I'm not an expert on image formats, however, so maybe I'm misunderstanding our options.
AFAICT this isn't about optimization, it's about not bogging down the Apache that has the misfortune of getting the first request to thumb a huge image (but having a dedicated server for that instead), and about not letting the associated user wait for ages.
"Not letting the associated user wait for ages" is called "making it faster", which I'd say qualifies as optimization. :)
Even worse, requests that thumb very large images could hit the 30s execution limit and fail, which means those thumbs will never be generated but every user requesting it will have a request last for 30s and time out.
max_execution_time applies only to the time that PHP actually spends executing. If it's sleeping on a network request, it will never be killed for reaching the max execution time.

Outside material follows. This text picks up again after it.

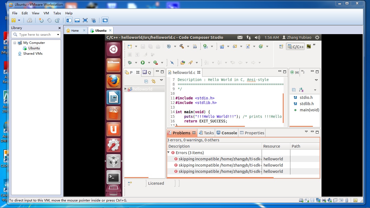Enter VMware full screen mode
Viewport: 370px width, 208px height.
click(x=85, y=20)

Try running this code:
ini_set( 'max_execution_time', 5 ); error_reporting( E_ALL | E_STRICT ); ini_set( 'display_errors', 1 );
file_get_contents( 'http://toolserver.org/~simetrical/tmp/delay.php?len=10' );
echo "Fetched long URL!";
while ( true );
It will fetch the URL (which takes ten seconds), then only die after the while ( true ) runs for about five seconds. The same goes for long database queries, etc. I imagine it uses the OS's reports on user/system time used instead of real time.
Plus, the idea is apparently for this to not be done by the server at all, but by the client, so there will be no latency for the overall page request anyway. The page will load immediately, only the images will wait if there's any waiting to be done.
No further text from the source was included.